# Escambia 6 January 2013



## nojerseydevil (Jan 23, 2009)

AP and I headed to Escambia today to continue the streak of catching some big ones on Escambia. We hit our favorite spots as normal. Some spots where fruitful and others were dead. We managed to catch countless White Trout, a few Specks, 2 Nice Stripers, a Red Fish, and 2 Bass. Water temps were in the low 50s, it was windy and it started to rain later in the afternoon. It was a good day seeing that the weather sucked. AP caught all the big fish today, I was the net guy today--check out the photos. 

NJD :notworthy::notworthy::notworthy:


----------



## wflgator (Oct 1, 2007)

Nice striper!


----------



## DAWGONIT (Jan 16, 2009)

Thanks for report, pics, & sharing NJD.

I too like being the net person on some days...helps jiggle the brain on personal techniques.

Catch 'em up.


----------



## HOOPER (Dec 19, 2011)

Great report. Did you guys get the bites on the bottom? I worked over the hot ditch in the morning, but with no results. Thanks for the info.


----------



## jcoss15 (Oct 11, 2010)

nice catch AP, have the reds been doing anything around those parts?


----------



## basnbud (Jul 20, 2011)

good job guys.


----------



## nojerseydevil (Jan 23, 2009)

HOOPER said:


> Great report. Did you guys get the bites on the bottom? I worked over the hot ditch in the morning, but with no results. Thanks for the info.

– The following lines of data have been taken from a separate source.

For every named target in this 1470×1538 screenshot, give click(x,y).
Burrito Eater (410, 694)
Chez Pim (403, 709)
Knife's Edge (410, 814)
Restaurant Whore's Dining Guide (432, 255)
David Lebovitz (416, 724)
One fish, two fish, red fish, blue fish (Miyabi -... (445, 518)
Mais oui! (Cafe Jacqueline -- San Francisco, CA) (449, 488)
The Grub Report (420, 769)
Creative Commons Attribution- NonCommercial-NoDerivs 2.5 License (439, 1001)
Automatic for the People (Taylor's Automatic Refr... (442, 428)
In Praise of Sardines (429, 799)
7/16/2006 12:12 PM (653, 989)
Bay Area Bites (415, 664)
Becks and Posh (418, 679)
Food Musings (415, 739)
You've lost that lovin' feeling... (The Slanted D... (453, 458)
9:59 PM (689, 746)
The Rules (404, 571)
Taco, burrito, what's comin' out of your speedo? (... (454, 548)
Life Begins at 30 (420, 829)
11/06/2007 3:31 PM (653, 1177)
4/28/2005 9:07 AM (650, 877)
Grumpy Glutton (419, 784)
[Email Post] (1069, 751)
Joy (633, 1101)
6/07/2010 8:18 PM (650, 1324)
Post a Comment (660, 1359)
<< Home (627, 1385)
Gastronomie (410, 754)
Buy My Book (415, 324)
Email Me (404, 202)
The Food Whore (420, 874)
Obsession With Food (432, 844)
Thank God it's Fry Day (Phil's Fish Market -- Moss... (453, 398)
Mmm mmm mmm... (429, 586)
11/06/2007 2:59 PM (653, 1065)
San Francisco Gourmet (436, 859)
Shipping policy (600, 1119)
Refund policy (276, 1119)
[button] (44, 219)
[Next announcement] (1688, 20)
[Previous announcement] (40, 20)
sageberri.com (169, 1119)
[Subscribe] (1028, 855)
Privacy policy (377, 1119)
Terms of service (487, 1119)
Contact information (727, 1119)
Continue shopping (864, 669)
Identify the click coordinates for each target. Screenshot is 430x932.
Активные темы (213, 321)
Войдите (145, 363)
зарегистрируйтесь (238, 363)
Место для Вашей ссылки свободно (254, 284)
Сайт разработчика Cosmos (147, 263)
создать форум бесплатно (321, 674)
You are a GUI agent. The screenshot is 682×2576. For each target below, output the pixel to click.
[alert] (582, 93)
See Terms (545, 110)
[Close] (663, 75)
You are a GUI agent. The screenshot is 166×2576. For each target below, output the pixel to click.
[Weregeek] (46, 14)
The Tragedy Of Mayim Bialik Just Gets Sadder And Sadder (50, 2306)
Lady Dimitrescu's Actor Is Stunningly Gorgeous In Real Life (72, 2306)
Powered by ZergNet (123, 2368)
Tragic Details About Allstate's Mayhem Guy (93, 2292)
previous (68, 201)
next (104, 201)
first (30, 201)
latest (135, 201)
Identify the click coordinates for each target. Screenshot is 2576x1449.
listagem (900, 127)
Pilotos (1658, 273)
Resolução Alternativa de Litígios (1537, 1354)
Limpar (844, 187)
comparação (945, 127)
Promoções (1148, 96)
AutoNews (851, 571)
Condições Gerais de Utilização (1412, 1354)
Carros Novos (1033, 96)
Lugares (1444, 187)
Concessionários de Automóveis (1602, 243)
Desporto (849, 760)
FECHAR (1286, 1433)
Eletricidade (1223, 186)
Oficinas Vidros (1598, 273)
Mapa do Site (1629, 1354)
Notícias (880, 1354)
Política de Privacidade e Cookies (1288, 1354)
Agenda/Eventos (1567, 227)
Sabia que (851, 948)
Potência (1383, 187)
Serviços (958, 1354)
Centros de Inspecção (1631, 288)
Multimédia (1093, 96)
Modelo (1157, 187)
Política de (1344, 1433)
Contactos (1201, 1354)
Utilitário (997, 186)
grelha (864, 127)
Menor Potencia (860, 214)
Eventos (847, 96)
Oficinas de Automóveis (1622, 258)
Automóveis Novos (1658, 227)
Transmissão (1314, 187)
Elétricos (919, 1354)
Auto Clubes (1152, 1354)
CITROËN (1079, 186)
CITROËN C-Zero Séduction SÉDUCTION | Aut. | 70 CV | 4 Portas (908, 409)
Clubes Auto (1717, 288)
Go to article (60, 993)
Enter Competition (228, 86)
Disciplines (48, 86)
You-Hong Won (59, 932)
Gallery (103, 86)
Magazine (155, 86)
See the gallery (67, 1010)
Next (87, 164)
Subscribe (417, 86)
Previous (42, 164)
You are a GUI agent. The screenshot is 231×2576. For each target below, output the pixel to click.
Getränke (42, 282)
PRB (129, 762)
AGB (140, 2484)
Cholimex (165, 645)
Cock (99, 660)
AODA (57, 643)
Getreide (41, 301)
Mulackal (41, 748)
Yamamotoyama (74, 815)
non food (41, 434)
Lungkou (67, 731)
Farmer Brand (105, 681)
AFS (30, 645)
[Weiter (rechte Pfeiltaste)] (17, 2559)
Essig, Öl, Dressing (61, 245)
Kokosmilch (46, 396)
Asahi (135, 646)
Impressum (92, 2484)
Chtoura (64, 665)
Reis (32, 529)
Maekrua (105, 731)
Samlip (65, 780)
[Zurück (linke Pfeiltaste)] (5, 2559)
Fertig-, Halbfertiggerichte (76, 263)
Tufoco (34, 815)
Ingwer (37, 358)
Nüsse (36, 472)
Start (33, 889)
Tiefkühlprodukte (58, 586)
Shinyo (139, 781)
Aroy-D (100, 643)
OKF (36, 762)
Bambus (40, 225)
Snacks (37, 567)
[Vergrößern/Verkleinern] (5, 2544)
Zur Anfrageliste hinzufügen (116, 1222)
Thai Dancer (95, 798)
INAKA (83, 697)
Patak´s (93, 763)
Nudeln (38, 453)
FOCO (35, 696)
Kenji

All fish caught bumping the bottom. AP would throw to a ledge and drag it off to the deep and boom. They were hard to find, but once you found them, you knew it. 

NJD


----------



## Amarillo Palmira (Jan 2, 2010)

I got one rat red on a crankbait. No real sign of any good ones.


----------



## nojerseydevil (Jan 23, 2009)

Amarillo Palmira said:


> I got one rat red on a crankbait. No real sign of any good ones.



That Red was more like a Nutria. Roll Tide...

NJD


----------